# TASK BRIEF:
Print every line of the listing below, starting with the line that holds "Where should I click to: Click the 검색" and going on through the line that holds "Task: Click the 更新 Flash update button", both included, and print nothing else.

━━━━━ SUPPLIED MATERIAL ━━━━━

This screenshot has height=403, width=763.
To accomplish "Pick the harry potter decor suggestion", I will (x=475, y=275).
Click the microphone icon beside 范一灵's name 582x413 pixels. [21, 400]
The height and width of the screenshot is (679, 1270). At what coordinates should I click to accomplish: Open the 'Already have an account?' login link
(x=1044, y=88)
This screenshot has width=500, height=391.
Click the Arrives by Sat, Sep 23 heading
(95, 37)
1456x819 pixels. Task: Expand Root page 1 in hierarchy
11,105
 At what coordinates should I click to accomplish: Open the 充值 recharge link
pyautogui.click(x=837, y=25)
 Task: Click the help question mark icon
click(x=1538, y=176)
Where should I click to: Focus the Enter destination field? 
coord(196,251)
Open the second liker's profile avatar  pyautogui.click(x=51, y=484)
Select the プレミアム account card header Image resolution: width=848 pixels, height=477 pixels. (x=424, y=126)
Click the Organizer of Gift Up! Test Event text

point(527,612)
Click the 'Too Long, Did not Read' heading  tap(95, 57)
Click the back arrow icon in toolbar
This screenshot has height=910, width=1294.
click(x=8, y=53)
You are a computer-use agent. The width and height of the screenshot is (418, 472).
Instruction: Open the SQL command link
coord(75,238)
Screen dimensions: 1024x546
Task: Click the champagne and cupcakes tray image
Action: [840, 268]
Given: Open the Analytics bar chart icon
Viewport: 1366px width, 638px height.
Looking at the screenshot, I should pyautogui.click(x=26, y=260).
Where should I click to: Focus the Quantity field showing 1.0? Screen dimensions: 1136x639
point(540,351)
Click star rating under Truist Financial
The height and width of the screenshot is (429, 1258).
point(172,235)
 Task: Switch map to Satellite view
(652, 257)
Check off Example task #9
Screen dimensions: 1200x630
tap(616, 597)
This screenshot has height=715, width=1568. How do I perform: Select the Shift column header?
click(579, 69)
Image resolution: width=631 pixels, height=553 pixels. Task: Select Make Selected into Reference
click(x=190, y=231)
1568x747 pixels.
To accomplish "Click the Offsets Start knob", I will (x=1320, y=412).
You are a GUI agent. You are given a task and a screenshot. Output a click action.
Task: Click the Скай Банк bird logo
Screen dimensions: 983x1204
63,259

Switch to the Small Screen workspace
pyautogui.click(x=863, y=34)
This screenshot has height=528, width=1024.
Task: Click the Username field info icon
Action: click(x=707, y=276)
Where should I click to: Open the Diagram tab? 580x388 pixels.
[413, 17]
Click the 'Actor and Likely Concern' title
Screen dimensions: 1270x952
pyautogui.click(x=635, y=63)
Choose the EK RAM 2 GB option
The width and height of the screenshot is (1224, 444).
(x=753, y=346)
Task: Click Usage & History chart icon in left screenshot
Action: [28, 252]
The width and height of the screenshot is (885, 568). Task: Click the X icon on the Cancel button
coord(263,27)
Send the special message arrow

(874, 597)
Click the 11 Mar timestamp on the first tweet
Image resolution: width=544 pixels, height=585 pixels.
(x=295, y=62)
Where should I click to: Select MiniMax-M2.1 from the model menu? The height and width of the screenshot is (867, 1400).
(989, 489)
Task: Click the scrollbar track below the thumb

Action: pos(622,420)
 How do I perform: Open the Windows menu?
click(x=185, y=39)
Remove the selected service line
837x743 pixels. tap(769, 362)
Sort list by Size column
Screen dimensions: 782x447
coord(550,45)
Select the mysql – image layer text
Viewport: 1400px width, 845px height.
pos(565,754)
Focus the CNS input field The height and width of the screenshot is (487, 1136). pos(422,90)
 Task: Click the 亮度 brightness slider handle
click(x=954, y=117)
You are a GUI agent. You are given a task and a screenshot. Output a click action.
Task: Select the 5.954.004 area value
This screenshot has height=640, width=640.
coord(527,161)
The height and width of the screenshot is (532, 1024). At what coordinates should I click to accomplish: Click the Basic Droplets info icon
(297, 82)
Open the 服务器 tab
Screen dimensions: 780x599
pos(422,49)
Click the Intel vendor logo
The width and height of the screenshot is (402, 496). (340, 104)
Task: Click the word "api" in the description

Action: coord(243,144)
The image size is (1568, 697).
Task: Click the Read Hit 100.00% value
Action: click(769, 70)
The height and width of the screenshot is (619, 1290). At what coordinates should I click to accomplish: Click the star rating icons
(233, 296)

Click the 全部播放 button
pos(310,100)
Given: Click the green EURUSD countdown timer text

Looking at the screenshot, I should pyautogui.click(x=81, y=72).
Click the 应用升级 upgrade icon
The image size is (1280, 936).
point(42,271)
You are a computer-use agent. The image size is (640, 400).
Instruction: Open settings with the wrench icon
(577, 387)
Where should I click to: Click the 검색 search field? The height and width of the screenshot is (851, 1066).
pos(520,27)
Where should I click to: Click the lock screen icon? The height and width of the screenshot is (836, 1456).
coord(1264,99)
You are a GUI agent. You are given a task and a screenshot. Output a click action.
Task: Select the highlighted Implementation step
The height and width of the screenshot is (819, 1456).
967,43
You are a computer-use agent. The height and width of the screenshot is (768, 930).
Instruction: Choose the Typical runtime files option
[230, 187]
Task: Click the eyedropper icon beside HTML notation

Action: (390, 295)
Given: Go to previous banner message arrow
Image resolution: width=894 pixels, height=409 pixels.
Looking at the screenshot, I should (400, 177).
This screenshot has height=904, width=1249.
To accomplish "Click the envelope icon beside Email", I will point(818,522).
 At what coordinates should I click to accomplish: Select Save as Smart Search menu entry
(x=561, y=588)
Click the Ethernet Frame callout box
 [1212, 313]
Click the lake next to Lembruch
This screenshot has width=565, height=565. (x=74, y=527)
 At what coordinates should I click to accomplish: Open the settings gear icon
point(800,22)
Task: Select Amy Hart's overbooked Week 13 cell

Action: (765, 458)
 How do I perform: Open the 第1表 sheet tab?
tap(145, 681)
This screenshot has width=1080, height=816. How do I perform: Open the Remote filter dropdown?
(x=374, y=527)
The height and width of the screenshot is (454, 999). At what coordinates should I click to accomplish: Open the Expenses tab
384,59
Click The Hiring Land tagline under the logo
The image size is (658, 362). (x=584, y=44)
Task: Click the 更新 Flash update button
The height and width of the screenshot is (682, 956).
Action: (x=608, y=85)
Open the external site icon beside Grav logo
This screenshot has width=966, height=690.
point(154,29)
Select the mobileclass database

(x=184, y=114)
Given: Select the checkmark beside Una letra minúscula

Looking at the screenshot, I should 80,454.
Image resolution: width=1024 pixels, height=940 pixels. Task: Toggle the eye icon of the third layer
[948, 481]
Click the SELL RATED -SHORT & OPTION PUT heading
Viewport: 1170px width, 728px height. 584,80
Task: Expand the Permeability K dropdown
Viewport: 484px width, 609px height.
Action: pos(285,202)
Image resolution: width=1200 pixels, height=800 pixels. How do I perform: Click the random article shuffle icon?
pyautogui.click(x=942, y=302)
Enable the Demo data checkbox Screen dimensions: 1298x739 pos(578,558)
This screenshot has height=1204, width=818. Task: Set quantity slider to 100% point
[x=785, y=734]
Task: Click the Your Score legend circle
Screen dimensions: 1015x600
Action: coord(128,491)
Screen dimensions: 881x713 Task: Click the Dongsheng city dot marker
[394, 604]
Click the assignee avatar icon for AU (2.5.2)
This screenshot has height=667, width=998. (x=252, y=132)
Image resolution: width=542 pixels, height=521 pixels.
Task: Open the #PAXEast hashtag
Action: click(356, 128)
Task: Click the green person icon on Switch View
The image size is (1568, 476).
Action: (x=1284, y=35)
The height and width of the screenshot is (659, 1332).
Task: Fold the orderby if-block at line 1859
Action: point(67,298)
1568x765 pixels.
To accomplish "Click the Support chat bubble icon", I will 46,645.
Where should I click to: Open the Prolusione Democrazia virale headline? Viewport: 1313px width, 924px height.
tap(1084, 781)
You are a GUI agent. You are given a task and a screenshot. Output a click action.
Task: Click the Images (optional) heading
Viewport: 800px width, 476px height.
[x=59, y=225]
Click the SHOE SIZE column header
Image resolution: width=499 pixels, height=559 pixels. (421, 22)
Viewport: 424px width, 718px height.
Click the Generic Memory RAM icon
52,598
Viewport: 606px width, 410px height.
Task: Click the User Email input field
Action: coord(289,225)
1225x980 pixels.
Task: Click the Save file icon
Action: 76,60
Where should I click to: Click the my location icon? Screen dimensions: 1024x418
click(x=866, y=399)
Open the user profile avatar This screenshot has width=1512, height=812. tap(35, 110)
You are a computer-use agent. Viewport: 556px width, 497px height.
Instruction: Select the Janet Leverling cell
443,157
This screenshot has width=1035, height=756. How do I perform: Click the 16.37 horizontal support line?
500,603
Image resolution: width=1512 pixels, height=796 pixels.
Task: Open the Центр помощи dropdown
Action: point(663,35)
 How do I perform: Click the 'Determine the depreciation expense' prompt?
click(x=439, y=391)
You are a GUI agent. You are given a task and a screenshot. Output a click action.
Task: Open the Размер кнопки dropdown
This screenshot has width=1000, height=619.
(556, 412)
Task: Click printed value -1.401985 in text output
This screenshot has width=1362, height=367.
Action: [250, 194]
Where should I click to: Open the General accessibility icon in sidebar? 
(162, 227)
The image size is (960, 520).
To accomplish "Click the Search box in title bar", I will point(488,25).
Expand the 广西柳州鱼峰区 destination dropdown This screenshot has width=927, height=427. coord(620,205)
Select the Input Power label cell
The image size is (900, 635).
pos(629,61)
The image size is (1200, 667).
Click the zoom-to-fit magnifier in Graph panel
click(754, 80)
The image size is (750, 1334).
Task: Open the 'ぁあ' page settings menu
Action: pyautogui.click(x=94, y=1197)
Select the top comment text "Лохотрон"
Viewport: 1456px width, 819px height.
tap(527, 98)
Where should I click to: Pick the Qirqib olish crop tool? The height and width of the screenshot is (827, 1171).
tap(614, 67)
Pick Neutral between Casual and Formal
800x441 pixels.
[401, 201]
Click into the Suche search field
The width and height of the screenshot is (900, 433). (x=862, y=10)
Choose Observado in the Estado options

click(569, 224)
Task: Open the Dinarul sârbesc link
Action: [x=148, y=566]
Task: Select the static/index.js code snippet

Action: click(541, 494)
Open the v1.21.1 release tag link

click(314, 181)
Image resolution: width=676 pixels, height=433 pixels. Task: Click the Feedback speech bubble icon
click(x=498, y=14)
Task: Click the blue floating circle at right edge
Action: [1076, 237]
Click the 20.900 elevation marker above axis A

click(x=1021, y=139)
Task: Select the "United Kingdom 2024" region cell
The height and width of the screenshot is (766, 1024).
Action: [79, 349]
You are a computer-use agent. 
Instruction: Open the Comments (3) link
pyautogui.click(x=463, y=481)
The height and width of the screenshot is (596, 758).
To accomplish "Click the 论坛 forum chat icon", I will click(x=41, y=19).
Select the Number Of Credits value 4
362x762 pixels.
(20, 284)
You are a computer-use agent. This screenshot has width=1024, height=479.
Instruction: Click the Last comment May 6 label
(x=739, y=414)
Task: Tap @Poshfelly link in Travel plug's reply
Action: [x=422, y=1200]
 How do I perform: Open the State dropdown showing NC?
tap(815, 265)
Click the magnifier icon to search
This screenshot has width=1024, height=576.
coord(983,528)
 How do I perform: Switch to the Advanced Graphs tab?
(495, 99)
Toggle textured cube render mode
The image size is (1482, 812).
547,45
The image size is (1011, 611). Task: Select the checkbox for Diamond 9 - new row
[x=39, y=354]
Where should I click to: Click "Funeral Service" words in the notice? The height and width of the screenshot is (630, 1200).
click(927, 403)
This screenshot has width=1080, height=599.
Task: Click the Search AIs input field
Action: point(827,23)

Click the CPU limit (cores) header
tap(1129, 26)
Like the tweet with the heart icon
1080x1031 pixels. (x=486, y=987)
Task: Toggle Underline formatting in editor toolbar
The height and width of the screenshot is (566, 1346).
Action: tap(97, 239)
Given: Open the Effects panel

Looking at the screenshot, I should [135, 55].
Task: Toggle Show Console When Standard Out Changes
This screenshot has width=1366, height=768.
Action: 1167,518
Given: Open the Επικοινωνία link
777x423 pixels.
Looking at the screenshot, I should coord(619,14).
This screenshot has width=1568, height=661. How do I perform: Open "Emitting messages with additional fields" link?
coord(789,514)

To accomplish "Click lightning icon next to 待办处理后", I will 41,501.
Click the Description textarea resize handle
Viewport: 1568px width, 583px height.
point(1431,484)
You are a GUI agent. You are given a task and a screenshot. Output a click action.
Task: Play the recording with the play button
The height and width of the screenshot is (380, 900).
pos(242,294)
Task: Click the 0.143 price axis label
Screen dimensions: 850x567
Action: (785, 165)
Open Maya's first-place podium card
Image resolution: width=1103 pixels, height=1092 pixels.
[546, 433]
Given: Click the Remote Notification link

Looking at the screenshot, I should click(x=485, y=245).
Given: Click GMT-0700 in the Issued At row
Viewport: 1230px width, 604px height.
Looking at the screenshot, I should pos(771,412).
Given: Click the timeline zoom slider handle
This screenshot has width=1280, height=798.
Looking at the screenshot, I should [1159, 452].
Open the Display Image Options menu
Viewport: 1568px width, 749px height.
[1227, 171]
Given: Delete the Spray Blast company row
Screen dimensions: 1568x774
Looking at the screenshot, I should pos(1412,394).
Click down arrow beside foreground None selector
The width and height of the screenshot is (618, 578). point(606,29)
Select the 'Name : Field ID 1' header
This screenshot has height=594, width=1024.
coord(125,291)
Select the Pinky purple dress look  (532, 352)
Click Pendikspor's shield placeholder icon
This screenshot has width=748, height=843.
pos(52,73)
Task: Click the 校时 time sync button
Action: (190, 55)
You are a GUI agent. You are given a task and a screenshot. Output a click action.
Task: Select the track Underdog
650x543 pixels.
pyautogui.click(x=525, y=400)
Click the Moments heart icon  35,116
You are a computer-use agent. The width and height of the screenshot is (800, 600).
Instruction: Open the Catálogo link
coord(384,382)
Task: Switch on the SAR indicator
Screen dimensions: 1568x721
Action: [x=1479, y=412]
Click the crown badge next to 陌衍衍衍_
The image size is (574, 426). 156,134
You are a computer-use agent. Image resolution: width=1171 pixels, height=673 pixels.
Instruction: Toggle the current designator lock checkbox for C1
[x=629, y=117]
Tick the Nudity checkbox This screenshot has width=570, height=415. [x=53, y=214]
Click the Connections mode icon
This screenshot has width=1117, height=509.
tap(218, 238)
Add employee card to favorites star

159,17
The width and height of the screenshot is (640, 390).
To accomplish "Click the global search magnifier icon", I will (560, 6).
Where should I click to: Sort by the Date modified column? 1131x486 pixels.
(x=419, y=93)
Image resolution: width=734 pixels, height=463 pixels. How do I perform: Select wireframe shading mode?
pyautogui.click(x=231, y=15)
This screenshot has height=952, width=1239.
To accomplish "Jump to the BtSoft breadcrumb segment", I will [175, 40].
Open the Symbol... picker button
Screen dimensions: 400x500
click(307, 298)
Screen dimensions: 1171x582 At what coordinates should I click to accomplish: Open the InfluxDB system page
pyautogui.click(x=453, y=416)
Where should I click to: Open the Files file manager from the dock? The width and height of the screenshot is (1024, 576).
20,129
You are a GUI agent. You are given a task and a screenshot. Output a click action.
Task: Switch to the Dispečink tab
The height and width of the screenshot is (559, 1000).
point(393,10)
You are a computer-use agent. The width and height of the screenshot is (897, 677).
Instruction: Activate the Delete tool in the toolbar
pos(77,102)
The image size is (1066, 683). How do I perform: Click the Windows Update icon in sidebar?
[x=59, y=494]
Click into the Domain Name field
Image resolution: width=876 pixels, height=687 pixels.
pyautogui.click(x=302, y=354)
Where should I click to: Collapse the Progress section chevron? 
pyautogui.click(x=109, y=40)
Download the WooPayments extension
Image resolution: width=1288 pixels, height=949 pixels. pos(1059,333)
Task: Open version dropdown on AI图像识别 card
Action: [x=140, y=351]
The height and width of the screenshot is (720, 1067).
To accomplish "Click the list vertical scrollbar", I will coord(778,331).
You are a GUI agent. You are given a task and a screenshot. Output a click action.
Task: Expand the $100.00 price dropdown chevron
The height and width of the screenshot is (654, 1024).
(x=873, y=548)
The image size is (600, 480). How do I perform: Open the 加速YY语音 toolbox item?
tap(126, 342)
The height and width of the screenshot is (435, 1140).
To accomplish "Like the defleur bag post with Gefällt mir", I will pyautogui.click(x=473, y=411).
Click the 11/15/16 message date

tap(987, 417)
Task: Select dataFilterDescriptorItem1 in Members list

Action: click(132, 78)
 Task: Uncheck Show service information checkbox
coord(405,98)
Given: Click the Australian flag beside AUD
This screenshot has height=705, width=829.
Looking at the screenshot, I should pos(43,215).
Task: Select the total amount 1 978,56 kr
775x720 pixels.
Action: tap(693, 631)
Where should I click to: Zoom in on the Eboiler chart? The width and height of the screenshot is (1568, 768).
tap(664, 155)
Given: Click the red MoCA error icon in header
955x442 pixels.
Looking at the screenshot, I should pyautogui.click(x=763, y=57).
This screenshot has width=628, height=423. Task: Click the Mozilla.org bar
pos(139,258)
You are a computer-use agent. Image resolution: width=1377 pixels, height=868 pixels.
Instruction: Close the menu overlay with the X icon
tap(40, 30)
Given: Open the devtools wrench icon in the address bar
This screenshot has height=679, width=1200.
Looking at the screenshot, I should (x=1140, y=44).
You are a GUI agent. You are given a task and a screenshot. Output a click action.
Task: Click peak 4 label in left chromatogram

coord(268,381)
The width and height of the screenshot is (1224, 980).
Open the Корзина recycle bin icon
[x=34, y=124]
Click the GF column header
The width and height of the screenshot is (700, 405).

━━━━━

# SOLUTION:
Where should I click to: Click the 검색 search field? The height and width of the screenshot is (851, 1066).
pos(520,27)
Where should I click to: Click the lock screen icon? The height and width of the screenshot is (836, 1456).
coord(1264,99)
You are a GUI agent. You are given a task and a screenshot. Output a click action.
Task: Select the highlighted Implementation step
The height and width of the screenshot is (819, 1456).
967,43
You are a computer-use agent. The height and width of the screenshot is (768, 930).
Instruction: Choose the Typical runtime files option
[230, 187]
Task: Click the eyedropper icon beside HTML notation

Action: (390, 295)
Given: Go to previous banner message arrow
Image resolution: width=894 pixels, height=409 pixels.
Looking at the screenshot, I should (400, 177).
This screenshot has height=904, width=1249.
To accomplish "Click the envelope icon beside Email", I will point(818,522).
 At what coordinates should I click to accomplish: Select Save as Smart Search menu entry
(x=561, y=588)
Click the Ethernet Frame callout box
 [1212, 313]
Click the lake next to Lembruch
This screenshot has width=565, height=565. (x=74, y=527)
 At what coordinates should I click to accomplish: Open the settings gear icon
point(800,22)
Task: Select Amy Hart's overbooked Week 13 cell

Action: (765, 458)
 How do I perform: Open the 第1表 sheet tab?
tap(145, 681)
This screenshot has width=1080, height=816. How do I perform: Open the Remote filter dropdown?
(x=374, y=527)
The height and width of the screenshot is (454, 999). At what coordinates should I click to accomplish: Open the Expenses tab
384,59
Click The Hiring Land tagline under the logo
The image size is (658, 362). (x=584, y=44)
Task: Click the 更新 Flash update button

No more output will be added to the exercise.